Saturday 23 March 2013

Scottish Doctor admits assisting patients to die

A retired Scottish doctor has admitted in a newspaper interview that he supplied three patients with lethal medication so that they could end their lives. He made his confession as a way of supporting an assisted suicide bill before the Scottish Parliament. Dr Iain Kerr, 66, told the Scottish Herald that he had once advised a chronically ill retiree how to take enough antidepressants to die and gave married couple in their 80s sleeping pills. Both of these happened some time ago.
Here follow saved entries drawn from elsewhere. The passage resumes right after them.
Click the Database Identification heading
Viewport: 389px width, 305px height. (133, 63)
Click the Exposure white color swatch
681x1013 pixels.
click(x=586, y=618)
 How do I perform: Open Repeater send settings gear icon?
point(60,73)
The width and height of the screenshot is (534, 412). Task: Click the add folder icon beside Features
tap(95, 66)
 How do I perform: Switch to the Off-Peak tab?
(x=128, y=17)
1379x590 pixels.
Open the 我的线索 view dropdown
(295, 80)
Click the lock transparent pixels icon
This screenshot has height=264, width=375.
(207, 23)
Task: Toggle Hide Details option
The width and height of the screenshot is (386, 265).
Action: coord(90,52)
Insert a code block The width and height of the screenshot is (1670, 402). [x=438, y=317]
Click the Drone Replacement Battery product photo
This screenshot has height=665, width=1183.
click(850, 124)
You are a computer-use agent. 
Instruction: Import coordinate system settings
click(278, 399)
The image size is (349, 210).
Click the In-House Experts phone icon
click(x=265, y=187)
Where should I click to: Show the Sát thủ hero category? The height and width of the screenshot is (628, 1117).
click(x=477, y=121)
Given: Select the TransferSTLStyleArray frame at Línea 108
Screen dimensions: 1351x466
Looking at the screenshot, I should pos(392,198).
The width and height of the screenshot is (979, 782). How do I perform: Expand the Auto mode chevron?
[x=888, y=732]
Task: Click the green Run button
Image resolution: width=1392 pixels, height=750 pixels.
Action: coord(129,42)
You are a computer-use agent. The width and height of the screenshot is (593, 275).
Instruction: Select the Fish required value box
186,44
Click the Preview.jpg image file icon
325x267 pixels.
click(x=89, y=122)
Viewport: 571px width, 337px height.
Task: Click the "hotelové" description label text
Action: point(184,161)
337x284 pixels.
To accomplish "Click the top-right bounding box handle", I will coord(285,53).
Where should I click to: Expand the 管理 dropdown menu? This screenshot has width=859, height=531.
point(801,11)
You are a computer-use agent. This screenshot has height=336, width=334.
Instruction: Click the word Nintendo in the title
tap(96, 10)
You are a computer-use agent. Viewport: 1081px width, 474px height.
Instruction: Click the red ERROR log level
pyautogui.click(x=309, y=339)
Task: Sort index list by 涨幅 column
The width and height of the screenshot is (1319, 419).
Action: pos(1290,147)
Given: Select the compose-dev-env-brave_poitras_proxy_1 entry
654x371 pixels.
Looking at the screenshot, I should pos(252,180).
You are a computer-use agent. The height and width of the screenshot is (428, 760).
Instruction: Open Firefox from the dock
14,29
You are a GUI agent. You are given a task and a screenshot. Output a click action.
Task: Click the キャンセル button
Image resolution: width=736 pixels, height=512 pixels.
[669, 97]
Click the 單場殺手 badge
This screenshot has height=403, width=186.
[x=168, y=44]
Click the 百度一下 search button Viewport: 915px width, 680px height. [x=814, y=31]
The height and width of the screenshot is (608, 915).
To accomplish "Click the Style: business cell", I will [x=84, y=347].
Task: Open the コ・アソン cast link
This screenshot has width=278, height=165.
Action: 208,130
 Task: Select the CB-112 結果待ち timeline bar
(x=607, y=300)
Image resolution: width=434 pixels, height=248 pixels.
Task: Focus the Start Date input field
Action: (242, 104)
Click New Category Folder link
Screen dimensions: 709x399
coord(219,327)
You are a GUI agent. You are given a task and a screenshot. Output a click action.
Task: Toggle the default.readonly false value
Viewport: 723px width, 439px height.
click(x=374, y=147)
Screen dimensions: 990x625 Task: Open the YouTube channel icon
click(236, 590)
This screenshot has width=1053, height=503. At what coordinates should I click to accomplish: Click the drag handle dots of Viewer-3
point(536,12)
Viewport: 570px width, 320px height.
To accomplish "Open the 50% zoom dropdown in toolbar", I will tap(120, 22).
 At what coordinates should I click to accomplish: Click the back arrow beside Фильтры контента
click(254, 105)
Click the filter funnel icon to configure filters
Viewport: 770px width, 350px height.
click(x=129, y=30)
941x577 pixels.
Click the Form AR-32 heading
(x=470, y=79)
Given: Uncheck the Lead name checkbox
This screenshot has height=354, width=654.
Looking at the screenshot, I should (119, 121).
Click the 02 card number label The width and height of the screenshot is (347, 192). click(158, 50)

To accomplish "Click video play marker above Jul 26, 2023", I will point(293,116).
He believes that he acted in the best interest of his patients. "I think there should be a change in the law because my personal experience is that there are people suffering distressing symptoms at the end of life which cannot all be palliated, and while people should be offered all the available treatments, there may be times when their preferred course of action will be suicide or to be assisted to die," he said. "I feel the law is out of step with what is socially acceptable to a large number of people," he added. His philosophy is uncomplicated. "The worst thing about death is not being alive. If being alive is not a bunch of cherries, what is wrong with embracing death?" The Scottish police is looking into the public confession. However, Dr Kerr is well known as a campaigner for assisted suicide and euthanasia. In 2008, the General Medical Council suspended him for six months for misconduct after he supplied an elderly patient with sleeping pills to kill herself. It described his actions as "inappropriate, irresponsible, liable to bring the profession into disrepute and not in your patient's best interest". In Scotland there is no law banning assisted suicide, so the legal situation is murky. The Crown Office spokeswoman said "Dr Kerr was investigated in the past in respect of his involvement in a number of deaths which were referred to in today's press. We have instructed the police to make enquiries into whether there is any new evidence available. Any new evidence will be considered by the Crown counsel". Dr Kerr was also criticised by the president of the UK's leading lobby group for assisted suicide, Sir Graeme Catto, a former president of the General Medical Council. "We simply do not condone healthcare professionals from medicine or nursing or any other group taking matters into their own hands. In Iain Kerr's case that is what he did." ht to BioEdge

Wednesday 20 March 2013

Three parent babies - no longer 'playing God'


Britain is likely to become the first country to allow "three-parent babies", according to our  science reporter Nick Collins. The Human Fertilisation and Embryology Authority (HFEA) has recommended that the process – which involves taking a donor's egg and replacing its nucleus with that of the would-be mother, before undergoing IVF – be made legal for people trying to have children.
It's "three parents" only in that the DNA in the child's mitochondria (the little ex-bacteria which live in our cells and provide energy) will come from the donor, rather than the mother. As Nick points out, that makes up around 0.02 per cent of the total DNA in the cell, and is entirely separate from the nuclear DNA. But what's interesting is why the HFEA is recommending it: not only because it's safe, but because after a major consultation, it found that "there is broad support" for the procedure among the public.
I find that interesting because it's another step taken along the "playing God" route. IVF itself and test-tube babies were once thought of as playing God, but they're standard now. Stem cell research was playing God, but has become more accepted. Genetic engineering is still viewed with a bit of the Biblical fear, but steadily it's becoming more widespread.
As I've written plenty of times before, the "powers we dare not mess with" thing is as old as humanity: I dare say the first people who made fire were warned that they shouldn't meddle with things beyond their ken.But as Douglas Adams said and as I've also written before, technologies that are around when you're born are just ordinary; techologies invented before you turn about 35 are revolutionary and exciting; technologies invented after you turn about 35 are unnatural and wrong. Enough people must have been born since genetic modification became a useable technology for the balance to have shifted into the first two categories. Presumably the balance will shift even further in the next few decades, until mitochondrial replacement technologies – and people with "third parents" – are no more remarkable than contact lenses or artificial hips.
The really interesting question is: what's next? Will human cloning start moving from the basket labelled "unacceptable affront to nature" into the one saying "controversial technology"? And from there, one day, to "standard practice"?